Friday, April 27, 2007

Breathing day 

Man, so much has been going on lately, it seems like I can't post about anything in a timely fashion anymore!

Today I don't have too much to do except get ready to go out of town to a Democratic training session. The carpool leaves at 3am. *sigh* Sometimes living out here surrounded by vast rural beauty sucks.

Okay, catching up. As the splendiforous readers of Crabby Mike already know, on Tuesday he and I went on a field trip to a local prison as part of a program called Choices. It's intended to show impressionable youth that prison life is not much fun.

I was expecting something where they tried to scare the kids, and there were some minor low-key elements like that. What I wasn't expecting was to see half a dozen hardened repeat offenders tell their life stories in harrowing detail, sometimes crying. The message they drove home repeatedly was to TALK TO SOMEONE when things are happening that are driving you to desperation. Stand up with others at your school against bullying. You have more choice than you think, and the choices you make matter.

The lesson I came away with was that if we took a small percentage of the money we are GOING to be spending on prisons and put it into child protection services that actually DO something...we wouldn't be needing most of those prisons down the road.
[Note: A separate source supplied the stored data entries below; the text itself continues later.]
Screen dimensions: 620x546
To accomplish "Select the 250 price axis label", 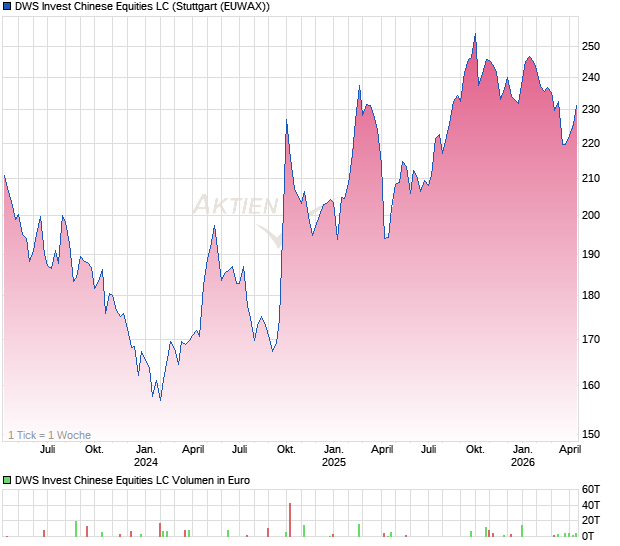I will pos(591,46).
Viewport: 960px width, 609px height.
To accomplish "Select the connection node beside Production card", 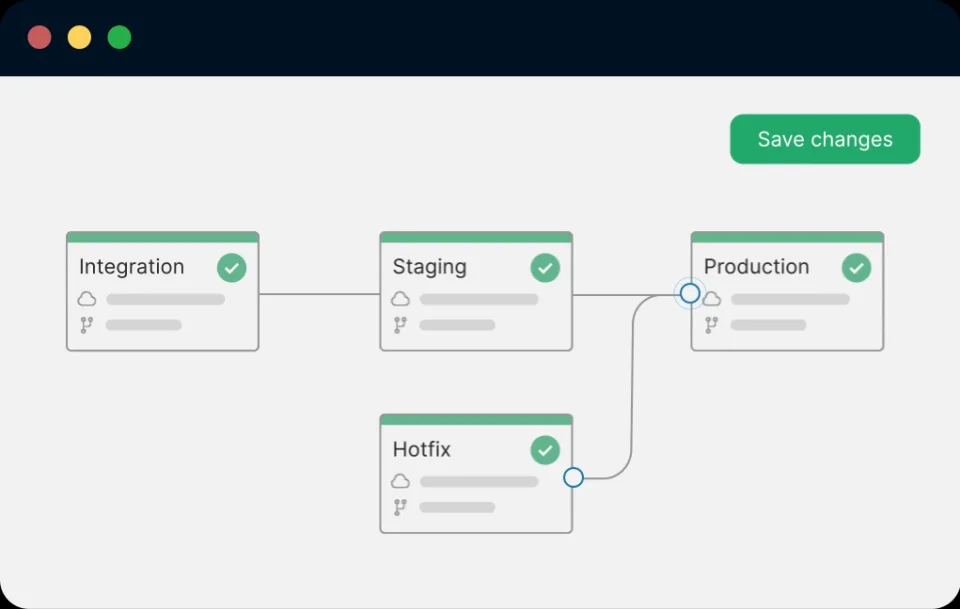I will point(689,293).
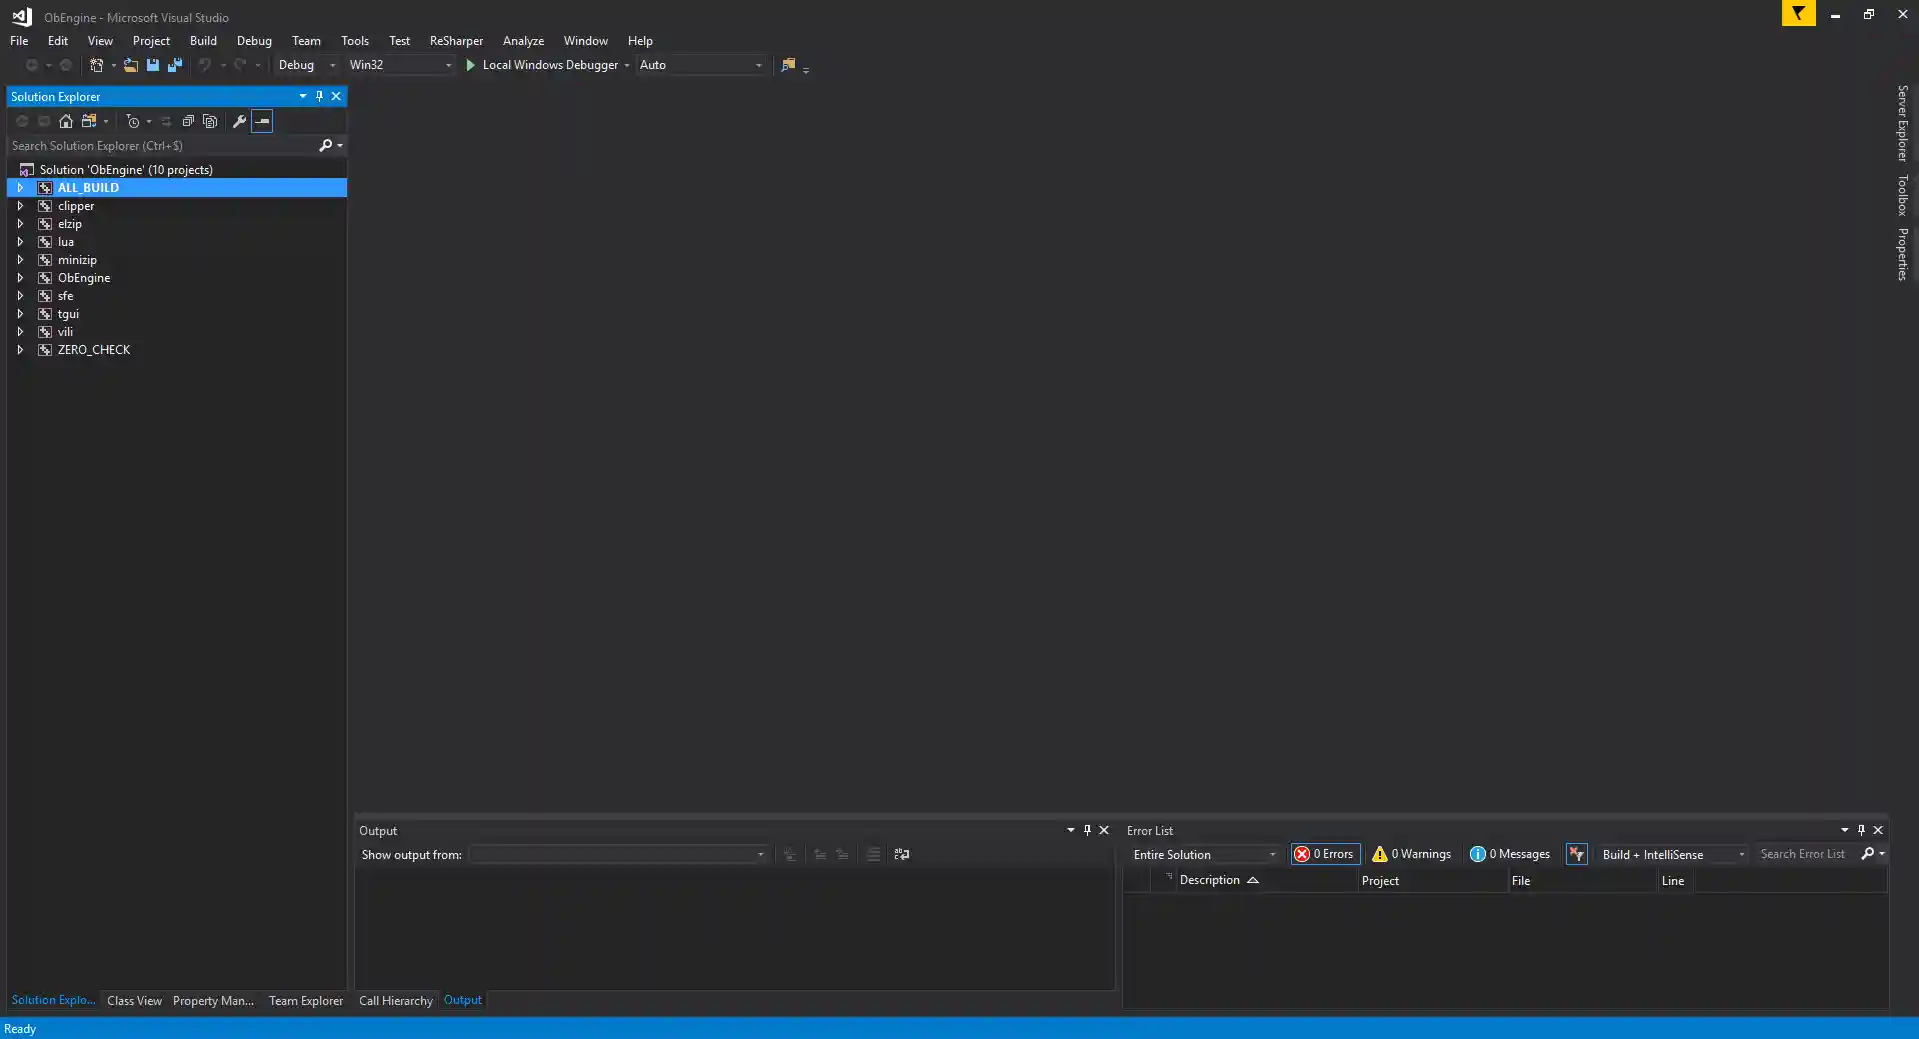Click the Show All Files icon
This screenshot has width=1919, height=1039.
(x=210, y=121)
Another thing that made this week a bit more of a trial than fully necessary was that someone (who meant well, I'm sure) pointed my daughter at the posts I have written about my personal difficulties in dealing with our situation.

Despite there being no identifying information connected to her name, and my assurance that EVEN IF ANYONE HAD THE SLIGHTEST INTEREST IN TRYING she would not come up in a Google search, nothing would do but for me to go and adjust my personal writing to suit her paranoid needs.
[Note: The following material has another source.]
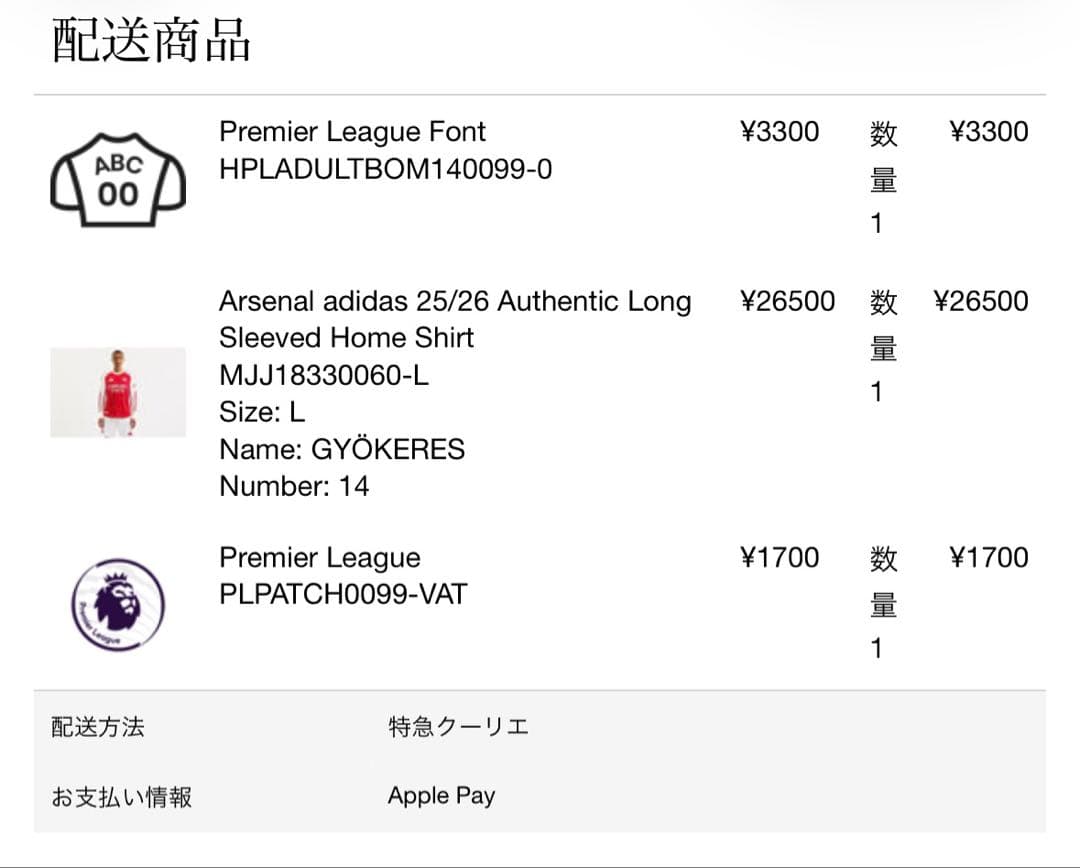Click the 特急クーリエ shipping method
1080x868 pixels.
tap(458, 727)
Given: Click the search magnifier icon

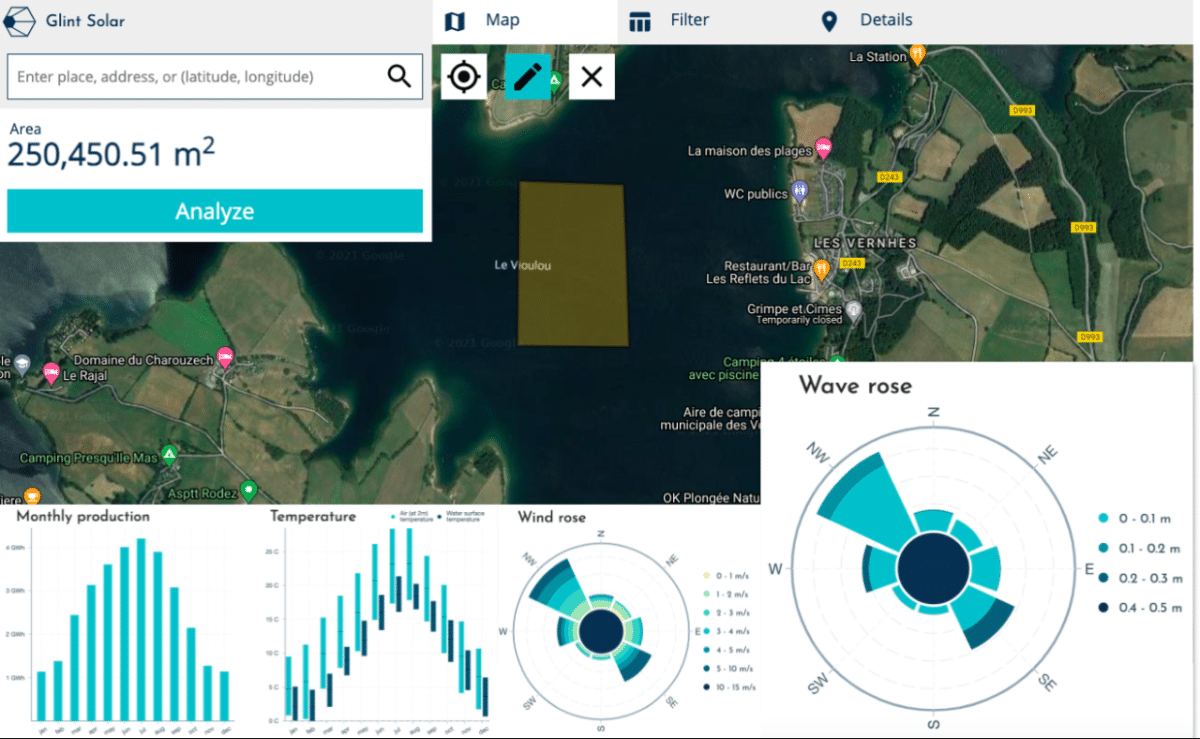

So, trying to be nice, I did. What that act of conciliation got me was...demands for more conciliations. Still, a chance for communication had unexpectedly opened, so I decided to try to use it to sort things out. I mean, someone has to be the grown-up, right?

It worked out about as well as you are probably guessing it did. Not. Basically we are living in two alternate, incompatible realities. In the D-verse, anything not 100% focused on her wants, needs and feelings is unwelcome. In fact, it doesn't even exist.

As Mike used to say, "OHHH WELL. Get used to it!"

Some good news is that things went much better with my therapist visit this time. I had a lot of new stuff to talk about, obviously, but also, Cindy herself brought up her feeling that we had gotten off to a poor start because she had formed the idea what I had come in to find a way to reconcile with my wayward child. She apologized really nicely, and that was that. Instead we talked about things like setting appropriate boundaries and ways to deal with recurring depressive thoughts.

One way was to think of something really silly and completely unrelated to whatever might start to weigh on my mind. She also mentioned pre-planned non-verbal cues to others, so they could change the subject in social situations if need be.

So I told Caro later, "When you see me stick myself in the neck with a fork, that means I need to be distracted."

That pretty much catches me up, I think.